A Republican congressman has broken party ranks to very publicly criticize Donald Trump in an opinion piece for the same newspaper the president seems to hate more than any other media outlet right now.
John Moolenaar, a GOP House Representative for Michigan who enthusiastically backed Trump’s “Big Beautiful Bill” as a piece of “vital legislation” earlier in July, offered a near-surgical dissection of the MAGA leader’s recent deal with a U.S. tech giant in a letter to the Wall Street Journal—titled “Trump Takes a Wrong Turn on Nvidia’s Chips.”

Trump is suing the WSJ for a cool $10 billion, claiming the newspaper’s July article about a bizarre and sexually suggestive birthday card he’s alleged to have once sent convicted sex trafficker Jeffrey Epstein was “false, malicious, and defamatory.”
Moolenaar’s letter took a scalpel to the president’s decision last week to permit AI computer chip manufacturer Nvidia to sell advanced hardware to China, in exchange for the tech giant paying 15 percent tariffs to the White House on sales to the authoritarian Asian country.
The arrangement followed after Nvidia CEO Jensen Huang, whom Trump has described as “my friend,” begged the MAGA leader to overturn a Commerce Department policy, implemented in April, that had otherwise restricted those exports, costing Nvidia an estimated $5.5 billion in the process.
Trump personally owns at least half a million dollars’ worth of Nvidia stock, the Washington Post reported this week.
Moolenaar described allowing U.S. companies to sell “export-controlled technologies to China, while paying the government a percentage of the sales,” as a worrying “departure from precedent” given such technologies are “controlled because of their potential to harm national security should they fall into nefarious hands.”

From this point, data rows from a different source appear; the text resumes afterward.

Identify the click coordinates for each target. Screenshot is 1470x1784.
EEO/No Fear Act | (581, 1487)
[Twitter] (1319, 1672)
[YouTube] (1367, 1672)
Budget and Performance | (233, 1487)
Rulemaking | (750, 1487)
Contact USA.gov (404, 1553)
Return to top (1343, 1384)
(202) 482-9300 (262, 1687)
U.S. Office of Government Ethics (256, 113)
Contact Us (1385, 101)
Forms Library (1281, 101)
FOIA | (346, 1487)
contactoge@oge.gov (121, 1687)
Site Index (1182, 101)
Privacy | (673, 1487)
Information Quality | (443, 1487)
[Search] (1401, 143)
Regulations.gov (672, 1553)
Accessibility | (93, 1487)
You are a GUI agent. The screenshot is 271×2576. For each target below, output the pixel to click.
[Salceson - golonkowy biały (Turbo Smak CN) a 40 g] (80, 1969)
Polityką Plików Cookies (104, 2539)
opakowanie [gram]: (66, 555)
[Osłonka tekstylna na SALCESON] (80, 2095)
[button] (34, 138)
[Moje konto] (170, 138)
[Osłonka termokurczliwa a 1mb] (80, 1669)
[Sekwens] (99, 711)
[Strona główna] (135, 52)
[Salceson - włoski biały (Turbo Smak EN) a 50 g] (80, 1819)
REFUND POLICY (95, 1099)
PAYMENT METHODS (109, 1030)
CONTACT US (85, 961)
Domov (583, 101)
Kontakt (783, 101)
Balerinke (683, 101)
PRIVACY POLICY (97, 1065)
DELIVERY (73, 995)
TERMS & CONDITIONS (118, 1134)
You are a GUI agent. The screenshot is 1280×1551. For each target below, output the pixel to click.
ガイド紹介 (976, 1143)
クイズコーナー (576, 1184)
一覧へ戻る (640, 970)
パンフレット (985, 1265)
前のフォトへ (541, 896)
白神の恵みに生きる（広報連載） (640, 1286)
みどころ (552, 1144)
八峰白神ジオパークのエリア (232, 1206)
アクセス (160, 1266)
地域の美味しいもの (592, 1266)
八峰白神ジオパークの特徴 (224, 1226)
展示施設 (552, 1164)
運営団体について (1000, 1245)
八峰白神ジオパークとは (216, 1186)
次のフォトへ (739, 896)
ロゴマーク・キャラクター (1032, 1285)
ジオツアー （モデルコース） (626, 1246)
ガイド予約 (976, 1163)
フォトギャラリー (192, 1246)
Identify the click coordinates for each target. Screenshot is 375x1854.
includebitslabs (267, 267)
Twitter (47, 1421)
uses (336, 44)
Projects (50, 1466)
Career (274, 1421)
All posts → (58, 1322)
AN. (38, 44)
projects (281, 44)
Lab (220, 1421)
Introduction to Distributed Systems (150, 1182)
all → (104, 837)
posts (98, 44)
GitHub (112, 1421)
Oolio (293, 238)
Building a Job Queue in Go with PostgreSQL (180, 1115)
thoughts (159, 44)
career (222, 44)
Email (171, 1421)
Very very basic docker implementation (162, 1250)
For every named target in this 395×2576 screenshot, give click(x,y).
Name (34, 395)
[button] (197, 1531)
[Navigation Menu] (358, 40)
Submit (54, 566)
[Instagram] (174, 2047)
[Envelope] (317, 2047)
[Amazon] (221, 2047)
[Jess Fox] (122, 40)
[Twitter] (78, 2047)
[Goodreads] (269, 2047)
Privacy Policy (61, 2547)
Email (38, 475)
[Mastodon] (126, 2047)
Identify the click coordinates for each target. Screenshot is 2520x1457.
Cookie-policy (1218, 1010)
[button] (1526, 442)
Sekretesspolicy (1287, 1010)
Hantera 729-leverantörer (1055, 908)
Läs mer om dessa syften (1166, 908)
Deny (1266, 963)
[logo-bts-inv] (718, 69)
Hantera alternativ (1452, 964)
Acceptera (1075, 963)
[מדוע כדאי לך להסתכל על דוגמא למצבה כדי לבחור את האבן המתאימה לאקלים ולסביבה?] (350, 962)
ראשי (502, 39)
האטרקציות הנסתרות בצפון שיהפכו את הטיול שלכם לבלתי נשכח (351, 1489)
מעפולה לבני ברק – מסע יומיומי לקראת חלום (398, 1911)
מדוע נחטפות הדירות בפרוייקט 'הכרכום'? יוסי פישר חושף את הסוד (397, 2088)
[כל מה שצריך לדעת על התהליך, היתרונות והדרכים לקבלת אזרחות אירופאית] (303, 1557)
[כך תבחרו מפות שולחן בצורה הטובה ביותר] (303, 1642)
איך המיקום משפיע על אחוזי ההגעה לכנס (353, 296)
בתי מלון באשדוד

To win in the budding AI arms race, as well as triumph in “our broader rivalry with China,” the Michigan representative suggested it is imperative to “treat advanced chips as strategic assets, not ordinary trade goods.”
He went on to say “the president’s proposal also raises constitutional concerns,” given he is of the view “Congress, not the executive branch, has the authority to tax, raise revenue and appropriate funds,” adding that legislation Trump has himself signed into law, namely the 2018 Export Control Reform Act, “explicitly forbids charging fees for export licenses.”
“Taking a percentage of sales revenue in exchange for a license violates that—regardless of whether it is labelled ‘license condition’ or ‘revenue sharing,’” he concluded.